Values are what drive all our behaviours and are our unconscious motivators and de-motivators. Understanding them more, therefore, helps us to explore changes that may need to take place in order for progress to be made towards our goals. What values aren’t - are things we decide or even choose to have ie they’re not conscious they’re unconscious.
The challenge is can we translate personal values into business values? I know many organisations have published values statements but I wonder can we really suggest the current values statements used by most organisations are the same or even similar to our personal and unconscious values? And therefore should we be even calling them such? I’d suggest not - for a number of reasons:
• When eliciting personal values we start with an individual’s behaviour to understand the value(s) driving that behaviour. Business values seem to work the other way round and simply become aspirational choices rather than something that reflects or explains current actions.
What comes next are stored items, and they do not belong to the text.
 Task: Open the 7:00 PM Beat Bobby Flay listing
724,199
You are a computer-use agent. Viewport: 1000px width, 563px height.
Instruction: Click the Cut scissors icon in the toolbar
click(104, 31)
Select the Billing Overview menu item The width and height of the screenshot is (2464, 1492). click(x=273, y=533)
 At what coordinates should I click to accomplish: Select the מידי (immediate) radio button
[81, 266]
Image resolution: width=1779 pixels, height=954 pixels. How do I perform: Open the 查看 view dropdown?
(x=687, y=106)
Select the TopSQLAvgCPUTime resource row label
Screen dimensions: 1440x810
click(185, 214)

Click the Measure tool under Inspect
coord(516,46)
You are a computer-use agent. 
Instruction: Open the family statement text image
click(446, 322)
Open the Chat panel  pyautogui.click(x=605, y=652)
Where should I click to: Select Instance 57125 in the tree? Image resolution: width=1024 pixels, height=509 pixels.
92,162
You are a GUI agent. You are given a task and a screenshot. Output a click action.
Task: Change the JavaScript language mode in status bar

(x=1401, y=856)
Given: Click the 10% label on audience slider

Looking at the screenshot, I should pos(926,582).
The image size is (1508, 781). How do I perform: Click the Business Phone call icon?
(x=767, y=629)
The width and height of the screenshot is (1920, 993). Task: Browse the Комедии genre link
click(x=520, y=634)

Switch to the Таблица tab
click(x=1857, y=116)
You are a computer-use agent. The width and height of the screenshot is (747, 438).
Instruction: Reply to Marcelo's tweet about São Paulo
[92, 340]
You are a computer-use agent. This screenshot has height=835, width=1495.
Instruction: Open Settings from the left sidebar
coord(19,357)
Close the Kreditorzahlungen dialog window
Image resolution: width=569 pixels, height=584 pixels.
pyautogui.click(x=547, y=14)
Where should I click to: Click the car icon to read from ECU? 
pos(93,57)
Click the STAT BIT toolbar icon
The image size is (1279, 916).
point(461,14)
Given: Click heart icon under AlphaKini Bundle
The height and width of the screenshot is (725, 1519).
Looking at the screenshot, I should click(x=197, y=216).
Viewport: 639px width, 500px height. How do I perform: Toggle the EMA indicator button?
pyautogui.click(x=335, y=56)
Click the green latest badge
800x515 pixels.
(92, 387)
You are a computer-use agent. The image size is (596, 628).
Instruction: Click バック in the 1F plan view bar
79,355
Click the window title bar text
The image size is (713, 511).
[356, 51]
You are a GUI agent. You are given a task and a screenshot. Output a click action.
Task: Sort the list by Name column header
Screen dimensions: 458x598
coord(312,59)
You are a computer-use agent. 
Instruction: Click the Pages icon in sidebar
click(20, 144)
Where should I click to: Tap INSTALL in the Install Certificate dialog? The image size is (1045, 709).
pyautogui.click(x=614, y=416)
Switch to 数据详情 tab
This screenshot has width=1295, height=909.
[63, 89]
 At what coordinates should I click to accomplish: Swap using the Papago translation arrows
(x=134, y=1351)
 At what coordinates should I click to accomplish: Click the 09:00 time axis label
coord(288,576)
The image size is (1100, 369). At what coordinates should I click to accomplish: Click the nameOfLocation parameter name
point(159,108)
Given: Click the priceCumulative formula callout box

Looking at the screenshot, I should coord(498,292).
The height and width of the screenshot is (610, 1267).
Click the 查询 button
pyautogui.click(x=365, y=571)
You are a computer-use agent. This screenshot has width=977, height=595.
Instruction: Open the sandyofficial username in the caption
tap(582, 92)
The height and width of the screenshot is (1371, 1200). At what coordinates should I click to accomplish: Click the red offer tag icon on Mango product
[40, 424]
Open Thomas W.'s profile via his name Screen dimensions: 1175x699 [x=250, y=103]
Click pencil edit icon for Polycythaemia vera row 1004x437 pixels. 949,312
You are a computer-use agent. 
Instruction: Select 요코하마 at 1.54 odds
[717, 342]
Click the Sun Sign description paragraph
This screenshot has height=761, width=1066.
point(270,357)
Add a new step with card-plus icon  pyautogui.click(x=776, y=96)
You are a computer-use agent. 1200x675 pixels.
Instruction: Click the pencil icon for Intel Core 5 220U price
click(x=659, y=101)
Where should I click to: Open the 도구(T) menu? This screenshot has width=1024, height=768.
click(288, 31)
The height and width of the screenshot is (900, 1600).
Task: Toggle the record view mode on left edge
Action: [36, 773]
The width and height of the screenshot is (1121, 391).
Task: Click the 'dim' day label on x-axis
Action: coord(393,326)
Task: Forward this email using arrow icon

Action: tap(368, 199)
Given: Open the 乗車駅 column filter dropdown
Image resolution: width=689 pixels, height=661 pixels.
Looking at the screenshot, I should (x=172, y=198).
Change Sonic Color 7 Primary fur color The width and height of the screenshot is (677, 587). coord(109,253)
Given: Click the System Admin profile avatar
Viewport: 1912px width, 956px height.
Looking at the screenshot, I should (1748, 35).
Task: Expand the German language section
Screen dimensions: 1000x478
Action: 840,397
• Personal values cover ALL our actions. Many business values seem to concentrate on the ‘softer’ aspirational values and forget about the ‘harder’ values that inform for example the strategic direction, profitability or pricing choices made.
• Even if people have the same core value, what behaviours they judge to be acceptable or unacceptable will differ greatly. Why else, for example, are there numerous linkedin group discussions exploring what integrity or honesty mean. Business values statements are therefore useless without a statement of behaviour to identify what the values looks like for that organisation.
• Because they’re our personal values it’s automatic for us to behave in ways that support them. Unless our values are aligned with an organisation’s it’s likely we may find taking on its values and associated behaviours difficult. If they’re in conflict with our own even more so. I certainly don’t see much evidence of values based alignment in interviews or restructuring when new or updated values statements are published.
• Making any changes to our personal values and/or their hierarchy (ie their relationship to each other) is not easy. Yet organisations’ management teams seem to be able to find it easy to issue a values statement and assume it’ll work.
Which all means I’d much prefer we found a different term for all those business values statements.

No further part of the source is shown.